Communicate Regularly with Customers
Before payments become too late, keep regular communications with all customers. Stay on track of transactions, from the time of delivery to when payment terms have passed. Most non-payments occur during the first 60 days because businesses failed to contact customers on a regular basis. Dedicate enough resources to establish internal processes to make sure customer contact is never insufficient or incomplete.
Include in these processes regular reviews of the aging report at least once per week. Have A/R staff make collection calls on any invoices that are past due. Customers will most likely pay sooner rather than later when they know you will call. Ignoring past due invoices is giving customers permission to also ignore what they owe.
According to a 2009 survey of finance systems specialists, at least $5,000 each month is delayed because of invoicing errors within a quarter of small and medium businesses. As much as 17 percent of SMEs lose $50,000 in billing cycles because invoices were submitted to customers with errors.
As much as collecting payments from customers is important to business survival, some businesses invest very little time monitoring receivables. There are options if you want to avoid spending too much time billing customers and avoiding costly mistakes. Solicit the help of a qualified bookkeeper to keep records straight and ensure customers are billed properly.
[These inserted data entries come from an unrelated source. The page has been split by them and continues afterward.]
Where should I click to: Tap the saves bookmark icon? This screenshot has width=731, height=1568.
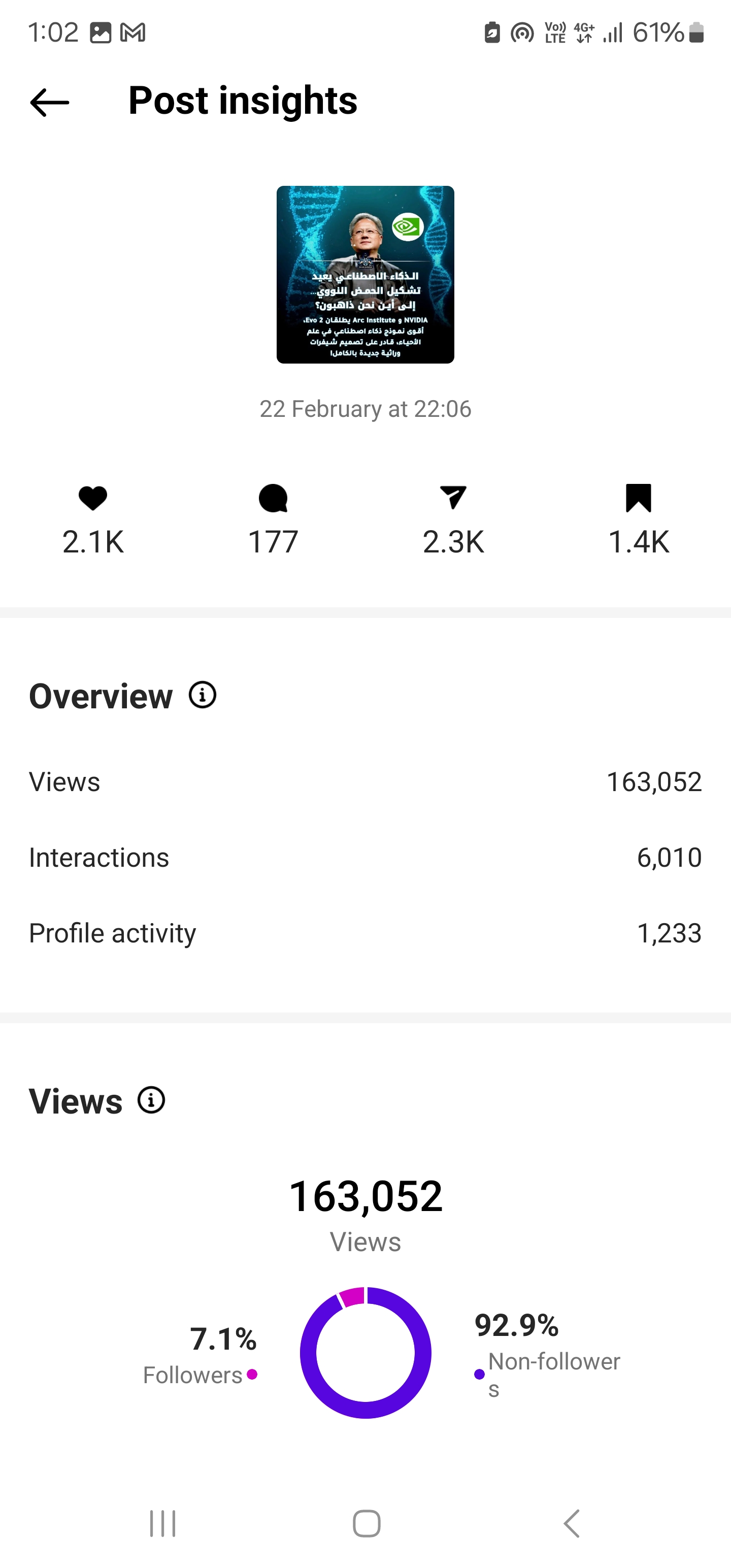[x=639, y=498]
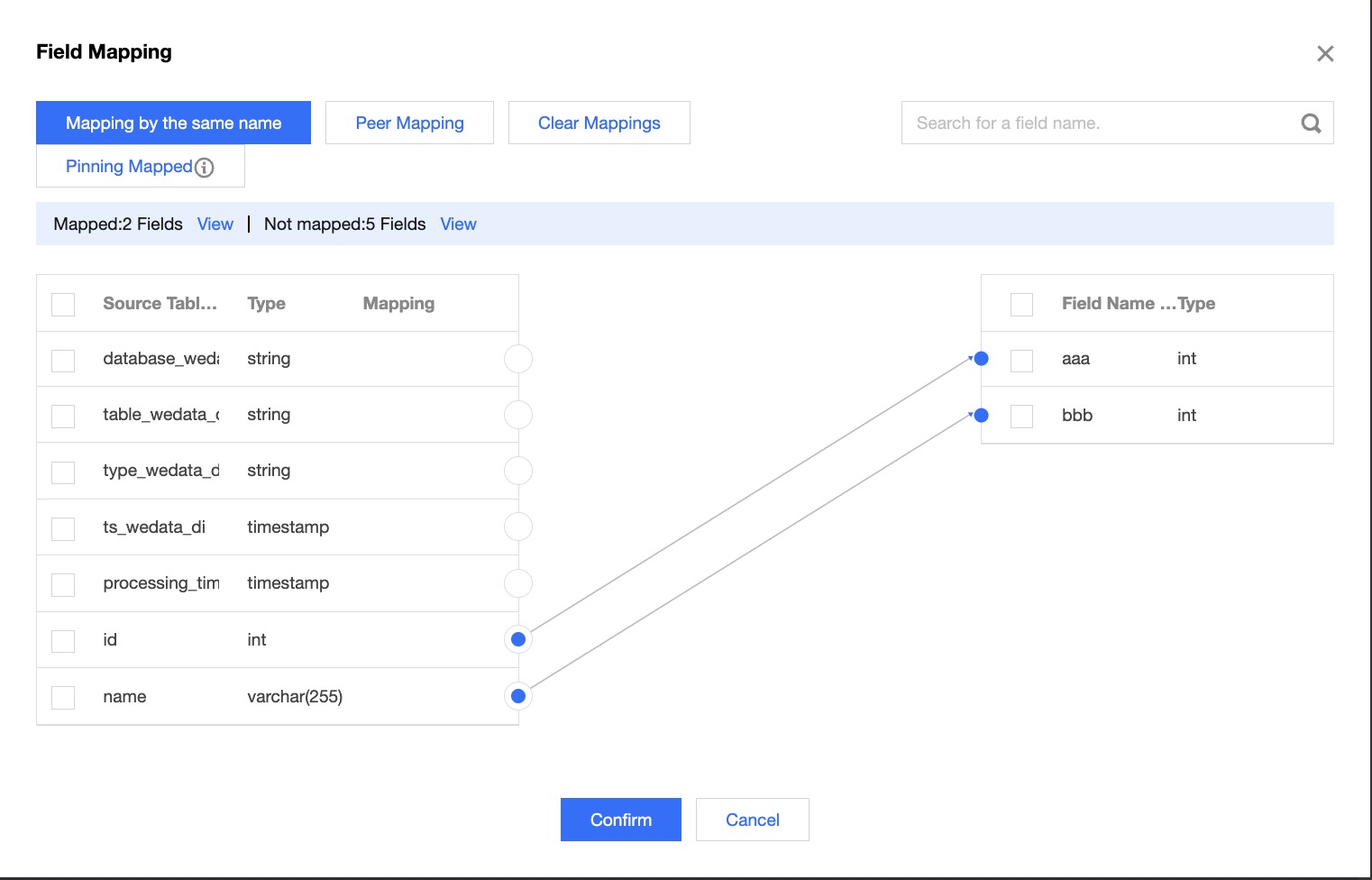Tick the checkbox for the id field
This screenshot has height=880, width=1372.
click(63, 641)
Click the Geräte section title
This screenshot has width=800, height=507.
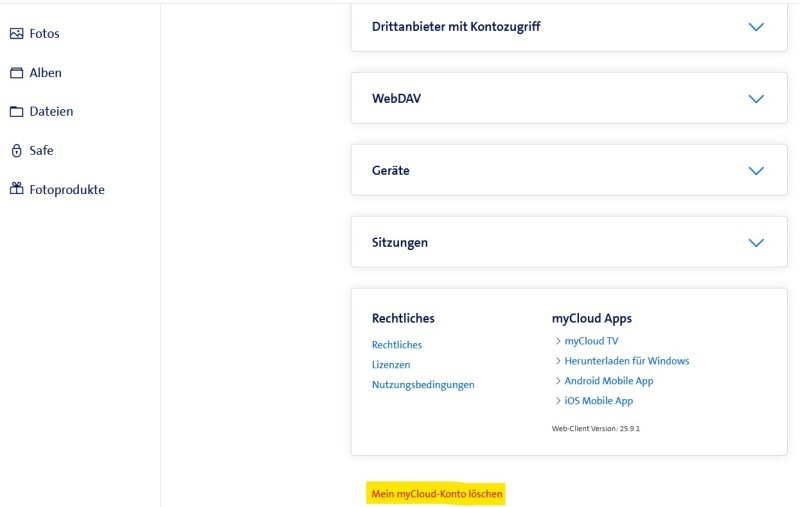coord(391,171)
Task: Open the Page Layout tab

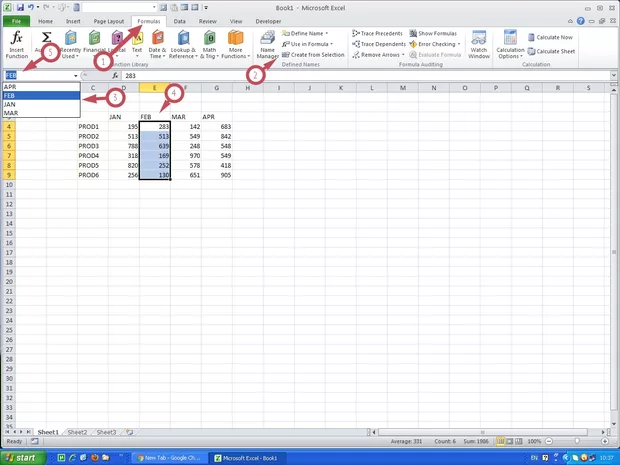Action: [108, 20]
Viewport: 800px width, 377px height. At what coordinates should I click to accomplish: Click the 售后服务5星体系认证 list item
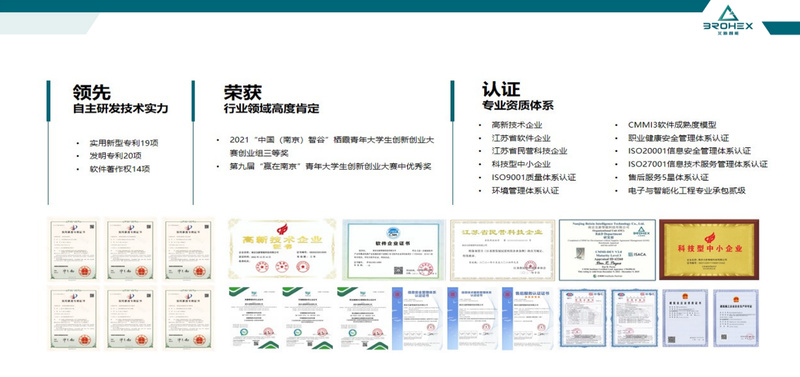pyautogui.click(x=668, y=178)
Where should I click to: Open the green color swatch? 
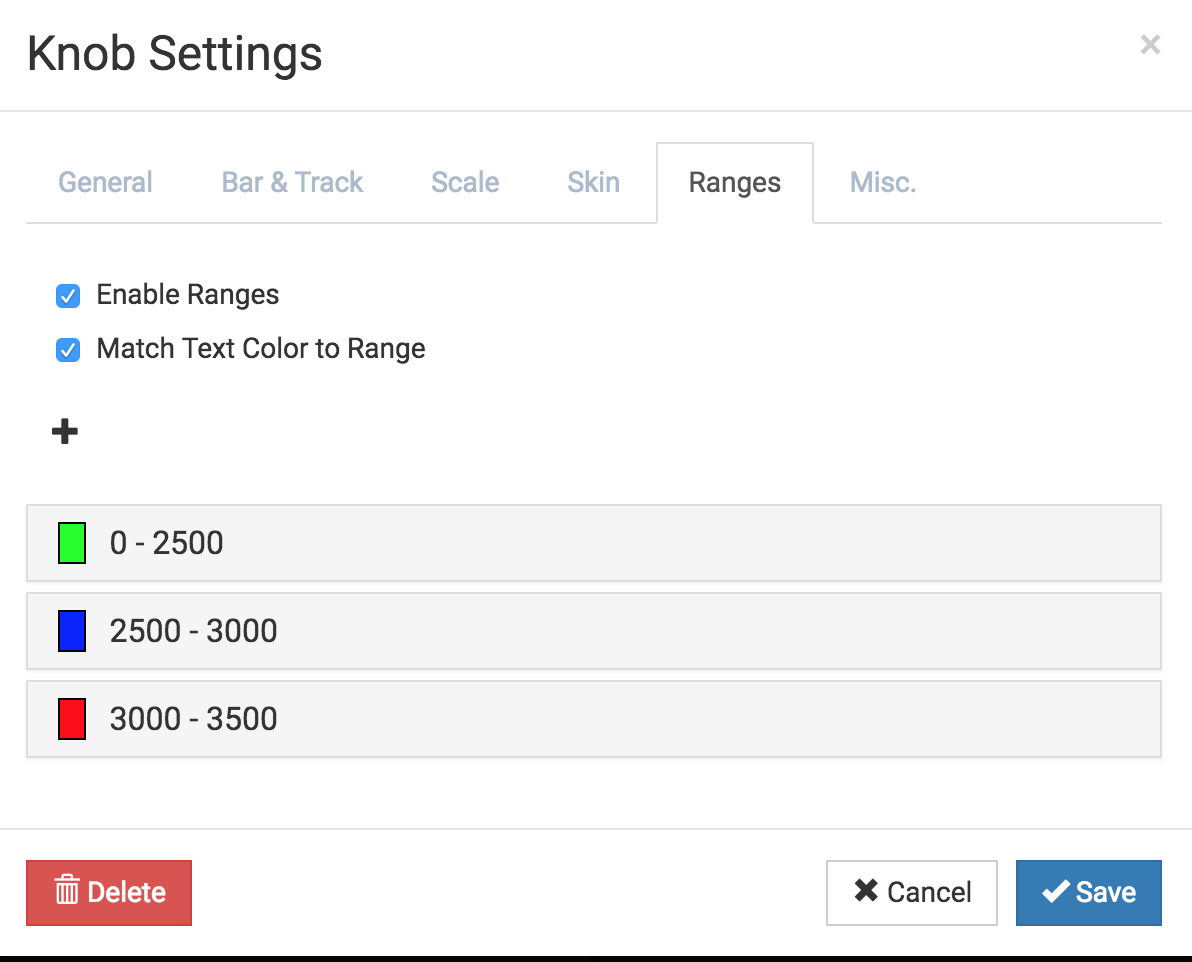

Time kills deals and accounts receivable debt. Lower statistical recovery follows the age of old debt. Once you pass the one year mark, recovery drops dramatically. Not many businesses can survive very long if they wait a year to make fruitful efforts to collect on past due invoices.
If payment cannot be resolved internally within the 90 to 180 day range, you might need to consider outside assistance. Begin with a collection agency and follow-up with an attorney if legal action is required. Some collection agencies have relationships with law firms and could handle this process in one step.
Keep lines of communication open with customers, but never hold files that are best handled by a collection agency. This is one of the most common errors that companies make, which ultimately cost more than it is worth. An attorney is a good resource to have for legal advice when customers do not pay on time. Uncollected balances fall into the bad debt category and will negatively affect your cash reserves and profit margins.